A senior U.S. intelligence official, after initially dismissing the imminent threat of an Israeli military strike on Iran, made a compelling case for why Israel might launch such an attack in the nearterm. If Israel concluded that the recent computer virus, which greatly disrupted the work at the Natanz facility, had been countered, and a new generation of centrifuges had been successfully installed, Iran could be 12-18 months away from a nuclear weapons breakout.
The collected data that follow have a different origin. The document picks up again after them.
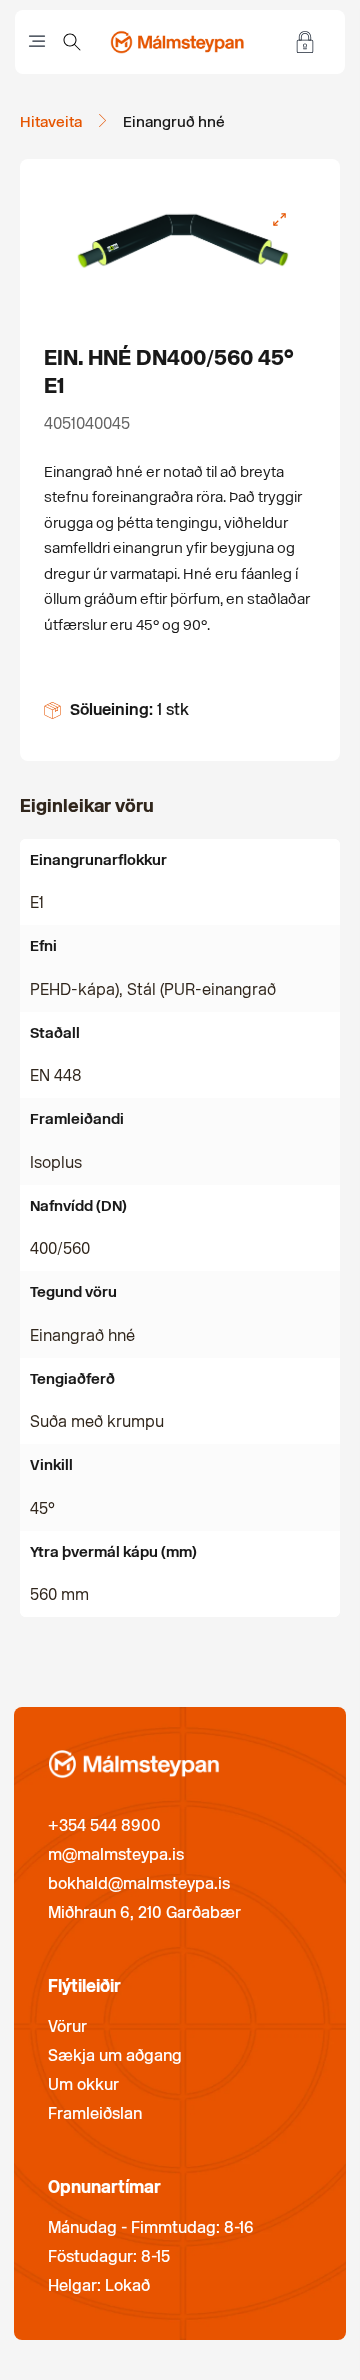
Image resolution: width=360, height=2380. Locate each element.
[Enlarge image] (279, 220)
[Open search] (72, 42)
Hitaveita (51, 122)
That alone would suppress any Israeli institutional resistance to an attack on Iran.
The source added that U.S. intelligence believes that Israel’s military capabilities have been seriously diminished and that an Israeli attack on Natanz and other facilities would most likely do only minimum damage. Therefore, the U.S. would have only two options in the event of such an Israel attack: Sit it out and make it clear that the attack was not sanctioned by Washington, or launch U.S. military operations to “finish the job.” Contingency plans for the latter option are definitely in place, the source explained, and it would thus be up to President Obama to make the call. While there is no love lost between Obama and Netanyahu, Obama’s decisions are all calibrated to ensure his 2012 reelection, and he would be very reluctant to buck the Israeli Lobby and leave Israel to fend for itself.
Of course, such a Netanyahu-Obama attack on Iran would be just what London ordered, given the accelerating disintegration of the entire Inter Alpha system, and the strong intention of a hardcore Armageddonist faction centered around Prince Philip to massively reduce the world’s population.